▶ Aufgaben
1. Gib aus dem Handballbericht den Abschnitt wortgetreu wieder, der mit den Worten „ThSV Eisenach II verwandelt“ beginnt und mit „nicht eingreifen brauchte.“ endet.
2. In welcher Halle wurde das im Handballbericht beschriebene Spiel ausgetragen?

▶ Artikel
----------------
Wir haben mit ganz viel Dusel gewonnen!

ThSV Eisenach II verwandelt einen 5-Tore-Rückstand im Schlussspurt noch in einen 28:27 (14:16)-Sieg bei der SG Suhl/Goldlauter

So richtig verstanden die Trainer Jörn Schläger (ThSV Eisenach II) und Daniel Hellwig (SG Suhl/Goldlauter) das gerade zu Ende gegangenen Punktspiel in der Handball-Thüringenliga der Männer nicht. „Ein Spiel, das wir nie verlieren durften“, stammelte ein schier fassungsloser Daniel Hellwig, der mehr Spieler als angekündigt zur Stelle hatte, selbst nicht eingreifen brauchte.

Wir haben mit ganz viel Dusel gewonnen, gestand Jörn Schläger, der personell aus dem Vollen schöpfen konnte.

Beim 22:17 (48.) und beim 24:20 (52.) sahen die Gastgeber wie der sichere Sieger aus. Nach dem Abpfiff verließen sie mit gesenkten Häuptern die kleine Schulsporthalle in der Suhler Bruchholzstraße. Ein 27:28 leuchtete an der Anzeigetafel, das Team aus der Wartburgstadt tanzte auf dem Parkett, zelebrierte mit den mitgereisten Anhängern die Laola-Welle. Die offene Rechnung von der denkwürdigen 31:34-Heimniederlage Mitte Oktober gegen die SG Suhl/Goldlauter war beglichen. In einer fairen Partie waren Ricardo Hausdörfer und Martin Löwe zwei unauffällige und dennoch sichere Leiter.
----------------
▶ Angezeigte Informationen

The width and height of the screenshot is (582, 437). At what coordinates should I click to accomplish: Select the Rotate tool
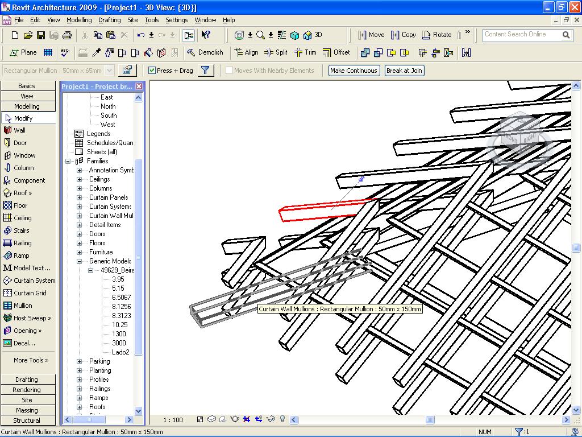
----------------
▶ Vollständige Antworten
1.
ThSV Eisenach II verwandelt einen 5-Tore-Rückstand im Schlussspurt noch in einen 28:27 (14:16)-Sieg bei der SG Suhl/Goldlauter

So richtig verstanden die Trainer Jörn Schläger (ThSV Eisenach II) und Daniel Hellwig (SG Suhl/Goldlauter) das gerade zu Ende gegangenen Punktspiel in der Handball-Thüringenliga der Männer nicht. „Ein Spiel, das wir nie verlieren durften“, stammelte ein schier fassungsloser Daniel Hellwig, der mehr Spieler als angekündigt zur Stelle hatte, selbst nicht eingreifen brauchte.

2. In der kleinen Schulsporthalle in der Suhler Bruchholzstraße.